In the case of an independent contractor, there is no applicable legislation relating to termination rights. If there is a written contract for services containing termination provisions, one would expect that those would govern. If there is no written contract, the common law may provide termination rights but this will depend on the circumstances and the extent of the notice that would be required on the extent to which the independent contractor actually looks like an employee. This involves the concept of a “dependent contractor”.
In an Ontario Court of Appeal decision called McKee v. Reid’s Heritage Homes Ltd., the Court of Appeal made reference to a category of worker known as a “dependent contractor”. The court was clear that this is not a third category along with employees and independent contractors. Workers are either employees or contractors. If a worker is a contractor, in certain circumstances the court will go on to decide if that contractor is dependent or independent.
The relevance of this question basically relates to notice upon termination. Where a dependent contractor relationship exists, reasonable notice will have to be provided on termination to the extent that it is not specified in any written agreement. Whether or not the notice has to be as lengthy as it would be if the worker was an employee will have to be determined on a case-by-case basis.
The main characteristic of a dependent contractor is exclusivity. In fact, exclusivity is one of the factors that a court will look at to determine whether a worker is an employee or an independent contractor. However, it is only one of a number of factors used in that analysis. If the court determines that the worker is a contractor based on all of the factors, the exclusivity provision will be considered once again to determine whether or not the contractor is independent or dependent. If there is exclusivity (in the sense that the worker can only work for one company alone), the worker will be seen as entirely dependent on that one company for income. In that circumstance, where a worker is not an employee but is in a position of economic vulnerability, the court will protect that worker by deeming him to be a dependent contractor and therefore entitled to reasonable notice of termination.

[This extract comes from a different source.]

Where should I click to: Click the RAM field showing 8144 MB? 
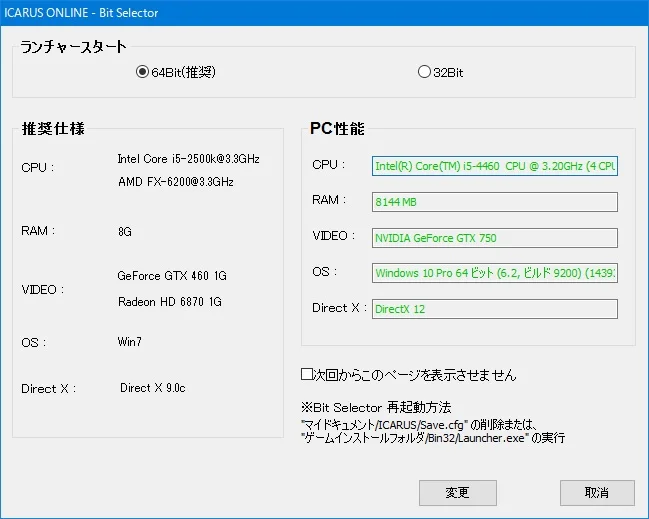[495, 202]
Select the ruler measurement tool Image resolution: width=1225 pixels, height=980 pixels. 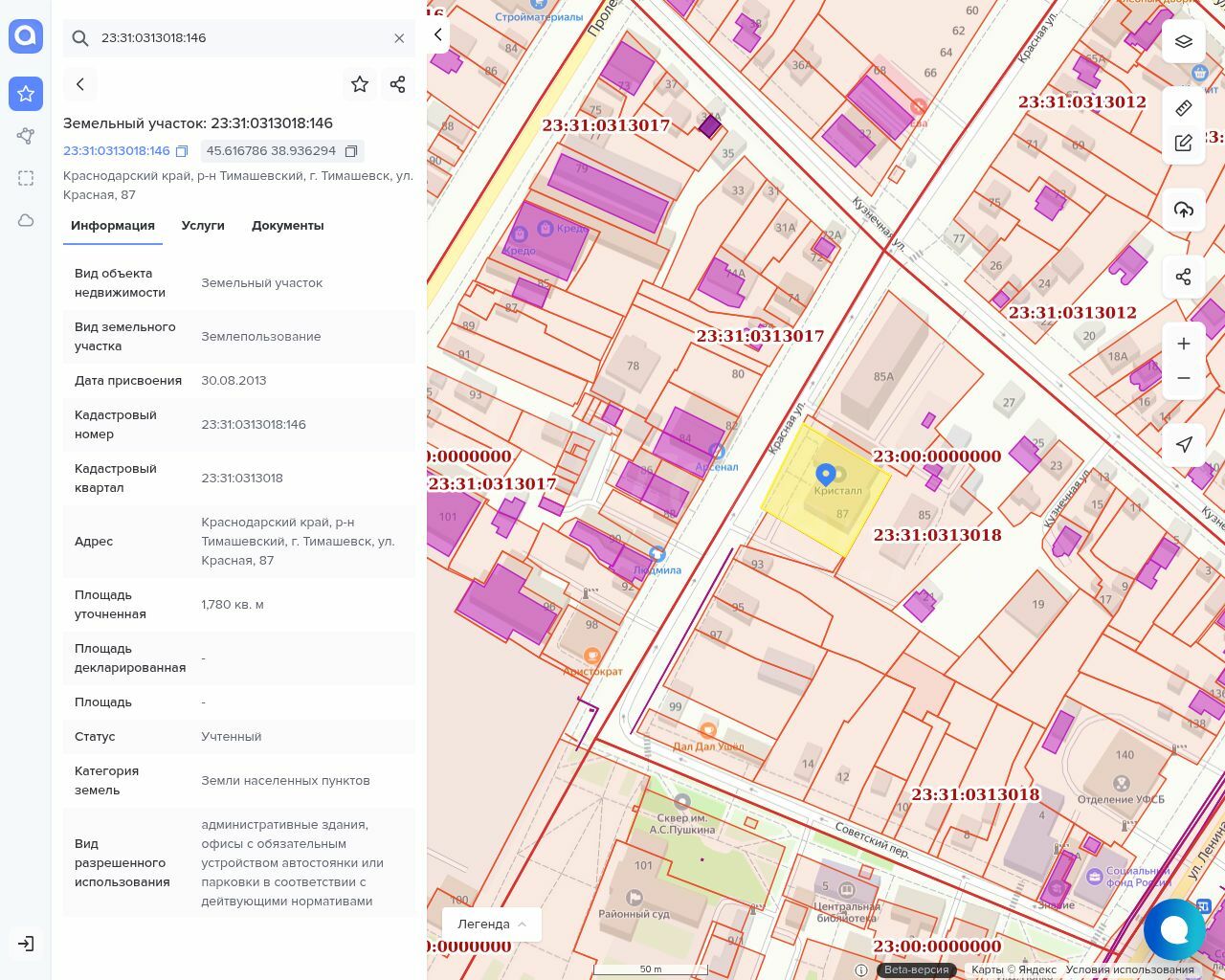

In the Wyman case, the plaintiff was a worker who managed the operation of the defendant’s resort in northwestern Ontario. The relationship was terminated by the defendant and among other things the plaintiff claimed general damages for wrongful dismissal, on the basis that he was a dependent contractor and as such was entitled to notice of termination.
The court ruled that the plaintiff had functioned as an independent contractor and that either party had the right to terminate the arrangement without recourse or notice. The plaintiff was not in a position of economic vulnerability, having described himself years before as “semi-retired” and with an independent income in the form of a Workers Compensation pension.
There are a number of factors that the court will take into account in determining whether or not a worker is an employee or an independent contractor. I will review these factors in my next blog post. The distinction between an independent and a dependent contractor can also be difficult to determine. As this case illustrates, however, economic vulnerability is the key element in the analysis.